Brytyjska premier Theresa May w manifeście wyborczym swej Partii Konserwatywnej obieca, że zakończy swobodny przepływ osób z UE - podał tabloid "Daily Mail", powołując się na źródła w ugrupowaniu. Przedterminowe wybory zaplanowano na 8 czerwca. Według gazety, manifest wyborczy ma także zawierać zapowiedź wycofania się Wielkiej Brytanii ze wspólnego rynku i z Trybunału Sprawiedliwości UE.
We wtorek premier zaskoczyła swoich sojuszników i przeciwników politycznych, a także rynki, ogłaszając, że chce, aby 8 czerwca w kraju odbyły się przedterminowe wybory parlamentarne.
Według źródeł, wśród torysów te trzy postulaty mają na celu pokonanie wewnątrzpartyjnego sprzeciwu wobec Brexitu i ewentualnego oporu w Izbie Lordów. Wysocy rangą przedstawiciele partii twierdzą, że te trzy punkty są kluczowe w wypełnianiu zobowiązań wynikających z rezultatów ubiegłorocznego referendum w sprawie wyjścia kraju z Unii Europejskiej.
Gazeta wyjaśnia, że wpisanie tych postulatów utrudni także przeciwnikom wyjścia Wielkiej Brytanii z Unii Europejskiej zablokowanie tego procesu.
Jedno ze źródeł powiedziało, że także ci kandydaci torysów w wyborach, którzy sprzeciwiają się Brexitowi, będą musieli poprzeć manifest. Zapewni to mocniejszy mandat. Wyśle też sygnał do Izby Lordów, że nie może stanąć na drodze Partii - dodało źródło.
Tabloid tłumaczy, że zgodnie z tzw. konwencją Salisbury'ego wyższa izba brytyjskiego parlamentu nie może zablokować przepisów dotyczących obietnic zawartych w manifeście wyborczym partii rządzącej. Izba Lordów może jednak o rok opóźnić wprowadzanie ich w życie.
W środę brytyjska Izba Gmin poparła rządowy wniosek o samorozwiązanie parlamentu, zgodnie z którym przedterminowe wybory parlamentarne odbędą się 8 czerwca - niespełna trzy lata wcześniej, niż wynikałoby z kalendarza wyborczego.

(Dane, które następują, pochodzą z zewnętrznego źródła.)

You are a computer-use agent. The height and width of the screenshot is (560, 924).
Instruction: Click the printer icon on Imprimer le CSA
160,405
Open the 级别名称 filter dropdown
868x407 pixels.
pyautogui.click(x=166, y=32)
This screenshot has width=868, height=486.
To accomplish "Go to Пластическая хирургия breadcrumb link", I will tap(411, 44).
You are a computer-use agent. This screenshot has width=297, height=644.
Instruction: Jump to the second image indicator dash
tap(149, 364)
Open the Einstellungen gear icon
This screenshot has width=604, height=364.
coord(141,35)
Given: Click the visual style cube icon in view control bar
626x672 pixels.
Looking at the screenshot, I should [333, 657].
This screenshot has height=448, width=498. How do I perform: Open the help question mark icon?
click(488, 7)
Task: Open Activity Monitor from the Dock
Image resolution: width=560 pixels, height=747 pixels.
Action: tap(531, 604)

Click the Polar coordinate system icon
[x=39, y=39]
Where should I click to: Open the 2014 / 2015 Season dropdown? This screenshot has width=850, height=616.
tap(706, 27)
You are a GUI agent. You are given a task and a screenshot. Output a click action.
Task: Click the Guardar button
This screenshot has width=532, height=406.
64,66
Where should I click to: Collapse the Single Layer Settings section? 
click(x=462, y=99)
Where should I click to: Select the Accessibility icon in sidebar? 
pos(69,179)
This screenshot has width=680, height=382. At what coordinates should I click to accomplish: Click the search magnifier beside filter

Przemawiając we wtorek na Downing Street i informując o chęci rozpisania nowych wyborów, jako główny powód decyzji szefowa rządu podała zagrożenie blokowaniem decyzji parlamentu i utrudnianiem negocjacji w sprawie wyjścia Wielkiej Brytanii z Unii Europejskiej przez partie opozycyjne, które sprzeciwiają się Brexitowi.
Według najnowszych szacunków w czerwcowym głosowaniu premier May - dotychczas rządząca bez bezpośredniego mandatu demokratycznego - może liczyć na znaczne zwiększenie przewagi swej partii w Izbie Gmin, gwarantując rządowi większy komfort podczas rozpoczynających się dwuletnich negocjacji w sprawie wyjścia kraju z Unii Europejskiej.